» PETUNJUK TUGAS:
Lanjutkan kisah Wahraz memanah Masruq, mulai sesudah kalimat terakhir yang tersedia.

==== CUPLIKAN TEKS

Berkata Ibnu Ishaq sembari menceritakan perihal
detik-detik ketika Wahraz membunuh Masruq: “Ketika kedua pasukan telah saling
berhadap-hadapan dan telah siap di barisan masing-masing, Wahraz berkata: “Tunjukkan
padaku yang mana raja mereka!”. Maka dikatakanlah padanya: “Apakah engkau
melihat seseorang yang sedang mengendarai seekor gajah dan diatas kepalanya ada
mahkota, dan diantara kedua matanya terdapat batu Mirah Delima berwarna merah?”.
Wahraz menjawab: “Iya, aku melihatnya”. Mereka menimpali: “Orang itulah raja
mereka!”.
Wahraz berkata: “Biarkanlah dia dan jangan
menyerangnya!”. Setelah itu mereka berdiam diri selama beberapa waktu. Tidak lama
kemudian, Wahraz kembali bertanya: “Sekarang dia sedang mengendarai apa?”, maka
dijawab: “Dia sekarang sedang mengendarai kuda”. Wahraz berkata: “Biarkanlah
dia dan jangan menyerangnya!”. Setelah itu mereka kembali berdiam diri untuk
kedua kalinya selama beberapa waktu.
Dan Tidak lama kemudian, Wahraz kembali
bertanya: “Sekarang dia sedang mengendarai apa?”, mereka menjawab: “Dia
sekarang sedang mengendarai Baghal betina”. Wahraz bertanya: “Anak betina dari Keledai?!.
Sungguh dia akan terhina dan akan terhina pula kerajaannya. Aku akan
memanahnya, dan jika kalian melihat pasukannya sama sekali tidak bergerak, maka
diamlah kalian hingga kuberi perintah selanjutnya karena aku telah salah
sasaran. Adapun jika kalian melihat pasukannya tiba-tiba mengelilinginya, maka
sungguh aku telah tepat sasaran, dan seranglah mereka pada saat itu juga!”.
Kemudian Wahraz melentingkan busur panahnya
yang konon tidak ada seorangpun yang mampu melentingkan busur panah tersebut
selain dirinya karena saking kerasnya busur tersebut, setelah itu dia
memerintahkan agar alis matanya disingkapkan supaya matanya bisa melihat dengan
jelas.
Dan setelah semuanya siap, Wahraz segera
menembakkan anak panahnya menuju dahi Masruq. Anak panah tersebut melesat
dengan cepatnya hingga menembus batu Mirah Delima yang ada diantara kedua mata
Masruq, dan terus masuk ke dalam tengkorak kepalanya hingga keluar di
tengkuknya, maka setelah itu tersungkurlah Masruq ke atas tanah dalam keadaan
tidak bernyawa.

========
==== DATA YANG DITAMPILKAN

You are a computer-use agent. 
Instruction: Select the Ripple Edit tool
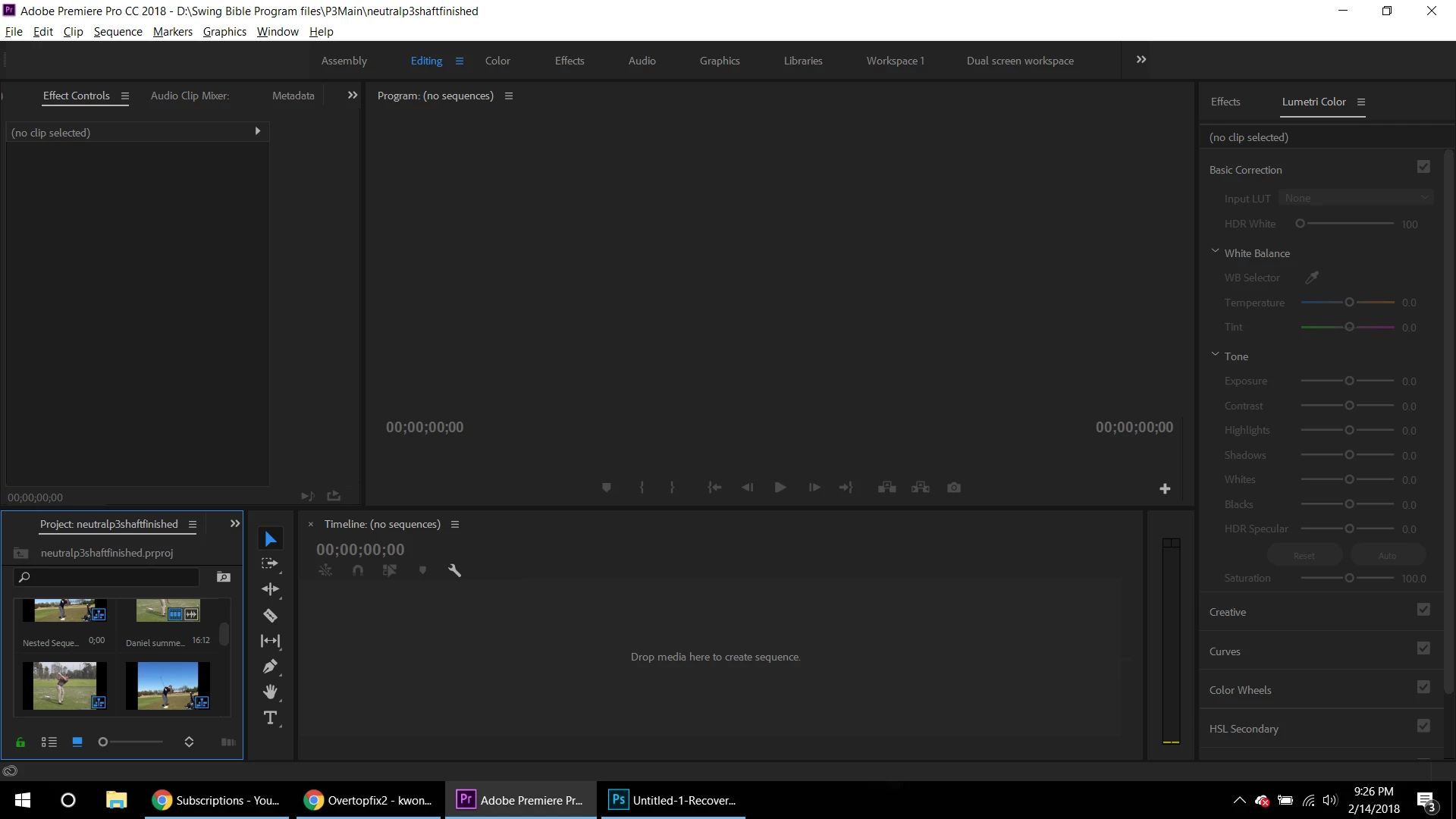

========

» HASIL:
Ketika melihat pemimpin mereka terjengkang
dari atas Baghal, orang-orang Habasyah segera bubar dari barisan dan langsung
mengerubungi tubuh Masruq yang sudah tidak bernyawa tersebut. Dan pada saat
itulah bangsa Persia segera maju menyerbu orang-orang Habasyah yang sedang linglung
hingga berhasil mengalahkan mereka semua. Maka tercerai berailah kesatuan
bangsa Habasyah dan mereka lari terbirit-birit tanpa arah sambil di kejar dan
dibantai oleh pasukan Persia.
Wahraz sendiri segera bergerak ke arah Shan’a
(ibu kota Yaman pada saat itu), dan ketika dia telah sampai di depan gerbangnya
yang dalam keadaan tertutup, dia berkata: “Benderaku ini tidak akan masuk ke
kota dalam keadaan miring selamanya!. Hancurkanlah gerbang ini!”. Maka dihancurkanlah
gerbang tersebut dan Wahraz memasuki kota Shan’a sembari mengangkat
tinggi-tinggi benderanya (sebagai isyarat kemenangan)”.
Ibnul Atsir berkata setelah menjelaskan
mengenai Wahraz yang berhasil membunuh Masruq: “Wahraz berkata: “Janganlah
kalian membunuh orang-orang arab, akan tetapi bunuhilah orang-orang Sudan
(yakni Habasyah), dan jangan biarkan seorang-pun dari mereka di dapati dalam
keadaan hidup setelah hari ini!”.
Beliau melanjutkan: “Kekuasaan bangsa
Habasyah di Yaman berlangsung selama 72 tahun, dimana raja yang berkuasa selama
kurun waktu tersebut hanyalah 4 orang, mereka adalah: Aryath, Abrahah, Yaksum,
dan Masruq”.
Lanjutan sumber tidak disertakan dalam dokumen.